* [Written task A]:
Answer these questions from the communion message, one line each:
(i) How long has the writer been in ministry?
(ii) At which church does the writer say communion services are held "here"?
(iii) During which seasons are churches described as packed to the brim?
* [Written task B]: Extract the passage of the communion message between "Pr. Charles Tapp - Senior" and "the nearest exit.", inclusive.

* [Excerpt to read]:
⁂
Pr. Charles Tapp - Senior Pastor

Pr. Charles Tapp – Senior Pastor

If you have attended a communion service here at Sligo in recent years, then you know that it is my favorite service of those we celebrate as Christians, and I am proud to say that it has become that for many of our members as well. Sadly, this cannot be said of many of our churches. Whatever the reason, the celebration of the Lord’s Supper does more to drive believers away from the worship of God than it does to draw them to it. And yes, I am referring to Seventh-day Adventists in particular. Throughout my thirty-two years in ministry, I have witnessed firsthand members that arrived at church ready to worship God, but no sooner than they discovered it was going to be a communion service, were quick to make a beeline for the nearest exit.

This is not unique to any particular church or congregation; I have witnessed it wherever I have served. I’ve always said that one of these days I’m going to take a poll to see why so many Christians avoid the one celebration that does more to focus on Jesus and the sacrifice that he made to guarantee our salvation than any other. You would think that the goal for attending a worship service would be for the purpose of using it as an opportunity to give thanks to our Creator for all that he has done in our behalf; especially when we take into account that what we really deserve is death. You would think that the celebration of the Lord’s Supper would be the one service where our churches would be packed to the brim in much the same way they are during the Easter and Christmas seasons.
⁂
* [Collected data]:
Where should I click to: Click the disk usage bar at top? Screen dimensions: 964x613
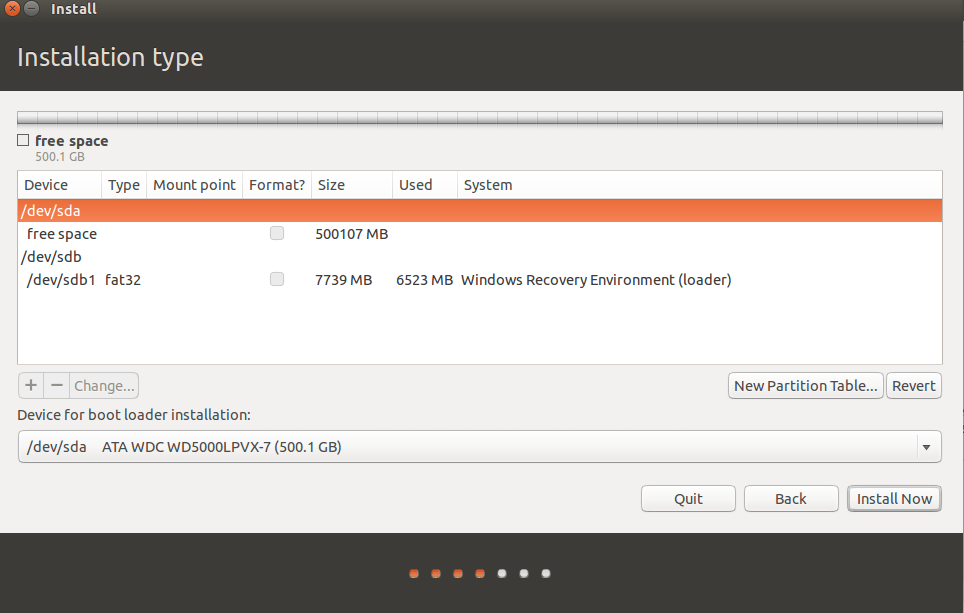(479, 118)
⁂
* [Reply A]:
(i) Thirty-two years.
(ii) Sligo.
(iii) Easter and Christmas.

* [Reply B]:
Pr. Charles Tapp - Senior Pastor

Pr. Charles Tapp – Senior Pastor

If you have attended a communion service here at Sligo in recent years, then you know that it is my favorite service of those we celebrate as Christians, and I am proud to say that it has become that for many of our members as well. Sadly, this cannot be said of many of our churches. Whatever the reason, the celebration of the Lord’s Supper does more to drive believers away from the worship of God than it does to draw them to it. And yes, I am referring to Seventh-day Adventists in particular. Throughout my thirty-two years in ministry, I have witnessed firsthand members that arrived at church ready to worship God, but no sooner than they discovered it was going to be a communion service, were quick to make a beeline for the nearest exit.